Petit à petit, Peter semble se rapprocher de Frances, qui est convaincue qu'il est amoureux d'elle, femme moins séduisante que Cara, mais solide et fiable.

Les trios ne marchent jamais. Au bout d'un moment, cela devient invivable, c'est un ressort psychologique courant (je parle de trios qui cohabitent ne serait-ce que quelques mois).

Et c'est sur cette psychologie que le drame arrive. Avec deux très beaux portraits de femmes, qui semblent opposées mais qui finalement se ressemblent. Non pas physiquement mais mentalement. Cara s'enfonce dans des mensonges et hurle quand son mari tente de la recadrer, ou disparaît quelques heures, pour mieux se réconcilier. Frances se persuade que Peter est tombé amoureux d'elle, sans voir que le pasteur du village à 2 km de là est lui vraiment amoureux d'elle.
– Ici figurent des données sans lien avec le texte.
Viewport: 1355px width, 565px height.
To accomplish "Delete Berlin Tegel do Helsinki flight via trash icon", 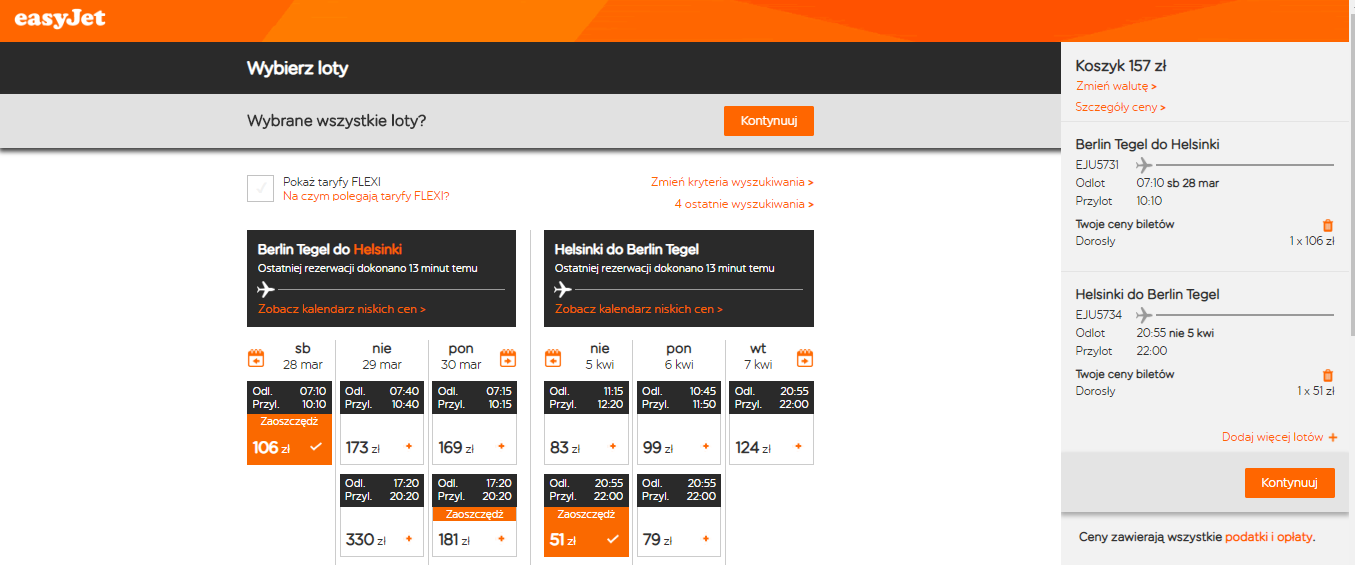I will click(1328, 226).
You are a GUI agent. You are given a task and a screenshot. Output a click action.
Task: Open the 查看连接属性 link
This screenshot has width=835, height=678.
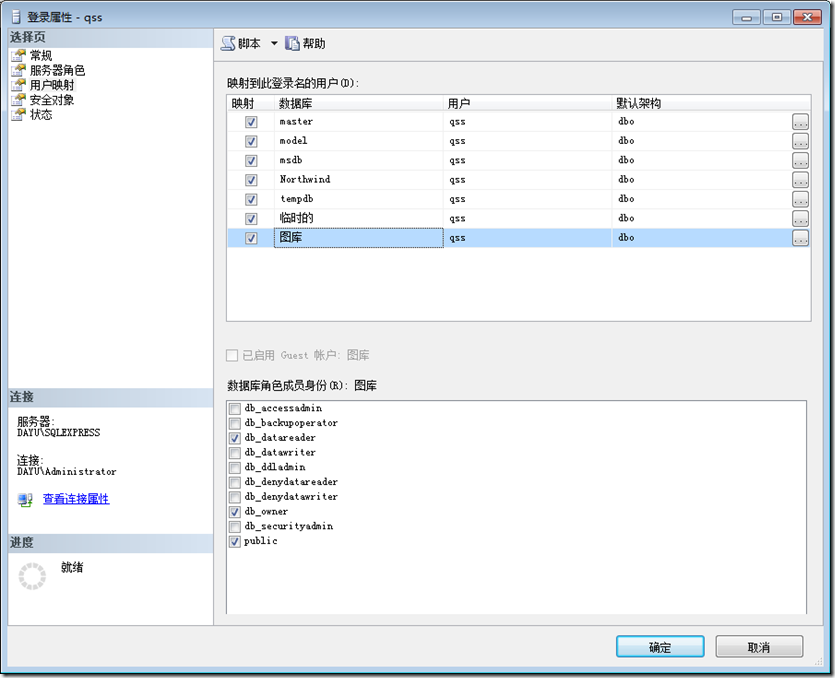tap(76, 499)
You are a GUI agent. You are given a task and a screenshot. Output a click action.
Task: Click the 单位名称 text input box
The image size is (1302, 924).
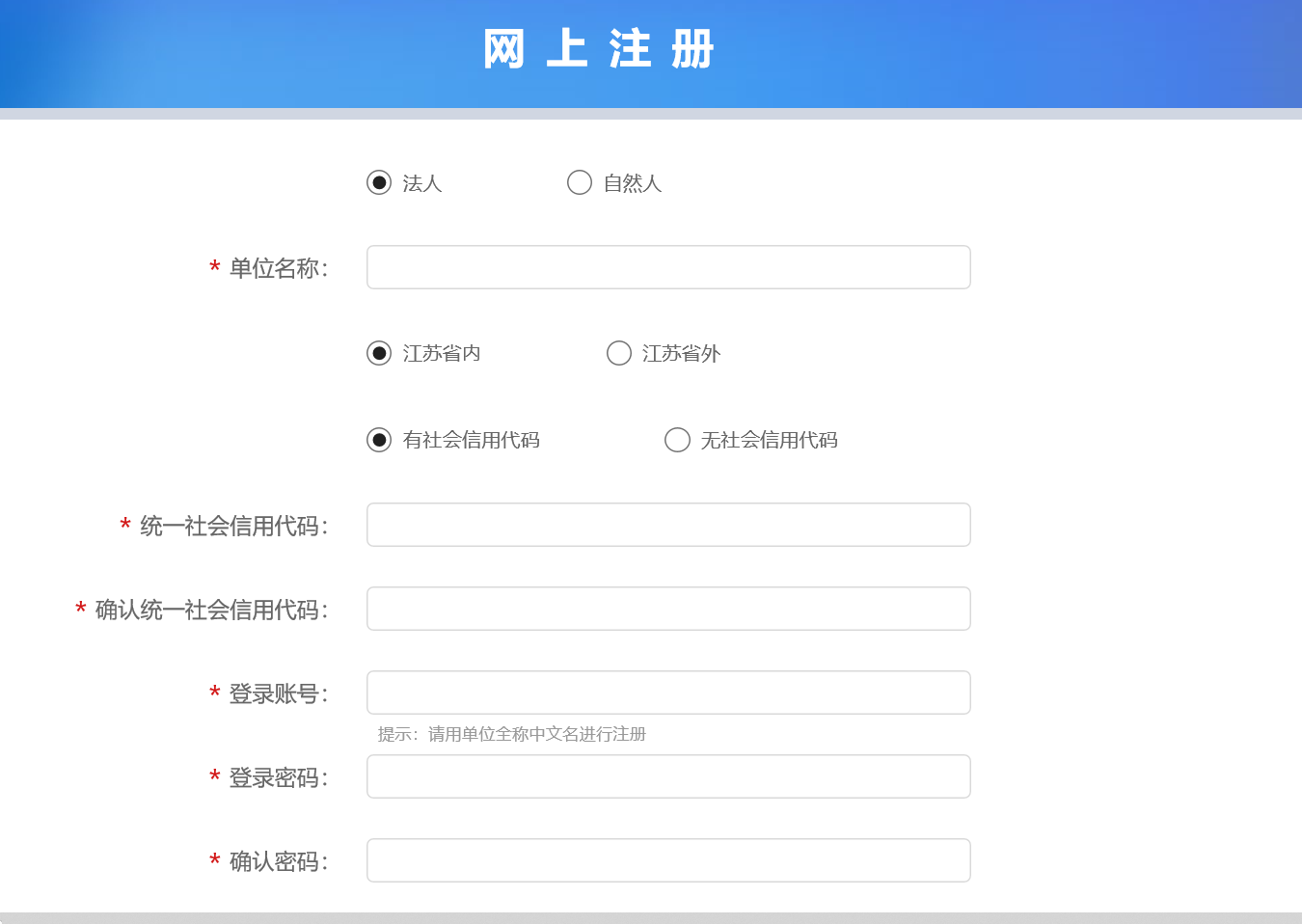(x=668, y=267)
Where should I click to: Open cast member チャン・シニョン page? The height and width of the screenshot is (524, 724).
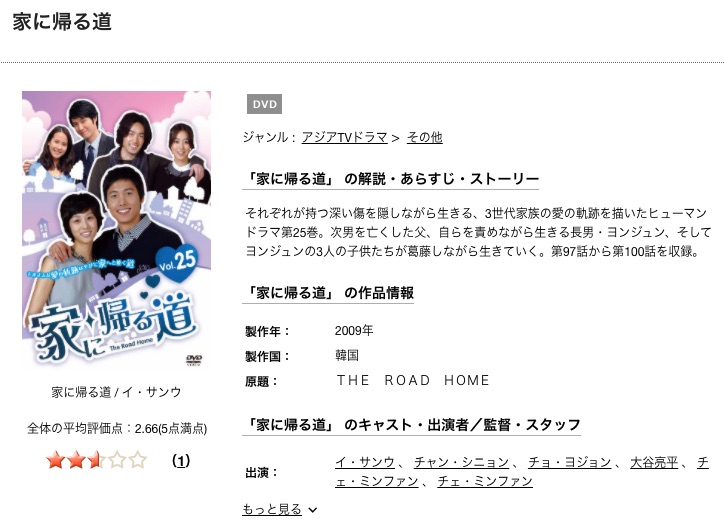[x=461, y=462]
L'ambiance alterne entre les bons moments passés ensemble à boire pas mal de vins, aux promenades mais à contrario la tension monte, dans cet environnement totalement invivable, où Frances note des phénomènes curieux,, une souris morte retrouvée sur sa fenêtre, des bruits étranges et même comme une présence (on se doute bien que tout ceci n'est pas fortuit mais émane sûrement de Cara qui considère Frances comme une mère de substitution, mais inconsciemment la voit comme une rivale. Très page turner, une histoire pas banale qui a séduit la critique. Mais personnellement, j'ai trouvé un peu fastidieuse ces descriptions de plantes, et ce coté « nature writing » que j'adore pourtant est ici un peu redondant et n'apporte rien à l'intrigue.



Extraits

  • Au bout des champs, le chemin s’élargissait mais s’obscurcissait en même temps, sous une rangée d’ifs inclinés vers l’intérieur au point que leurs branches s’entrelaçaient au- dessus de ma tête telle une arche nuptiale sous laquelle j’avançais , fiancée sans promis .
    De part et d’autre de la route , les berges remontaient le long de la route ,la terre marquée, usée, dénudant les os bruns des racines des arbres. 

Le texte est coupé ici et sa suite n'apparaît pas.